Please realize that while person A is short, he has to pay any dividend issued by the company in question.

If you own stock in a margin account (as opposed to a cash account) with a broker, then your stock is borrowable by short sellers. You will not see a penny of interest from this, nor will you know when/if your stock has been borrowed. You may sell at any time; your broker will borrow back shares for you to sell if your stock is indeed borrowed. What's your incentive? In a margin account, you can buy stock with borrowed funds (on margin) or short stock yourself, and likely earn interest on a cash balance.
posted by fatllama at 2:57 AM on September 23, 2008


Please realize that while person A is short, he has to pay any dividend issued by the company in question.

But the price of the stock goes down by the amount of the dividend (ceterius paribus), so for the short seller, it's really a wash.
posted by JackFlash at 11:53 AM on September 23, 2008


Some pension funds lend their stocks for this purpose.
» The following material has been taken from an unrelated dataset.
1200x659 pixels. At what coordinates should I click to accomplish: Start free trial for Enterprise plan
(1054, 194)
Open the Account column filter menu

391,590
Let's say the pension fund is not interested in short-term volatility in the market; it's holding onto the stock for 10, 20, 30 years to make a profit over the long term. Lending the stock out in the interim is a way to profit from short-term volatility.
posted by bananafish at 2:01 PM on September 23, 2008


Agreed- the stock lender is doing it because he wants the extra money. The choice is-

a- hold an asset and leave it alone.
b- hold an asset, retain all the benefits of ownership, and make an extra $5 with no added risk.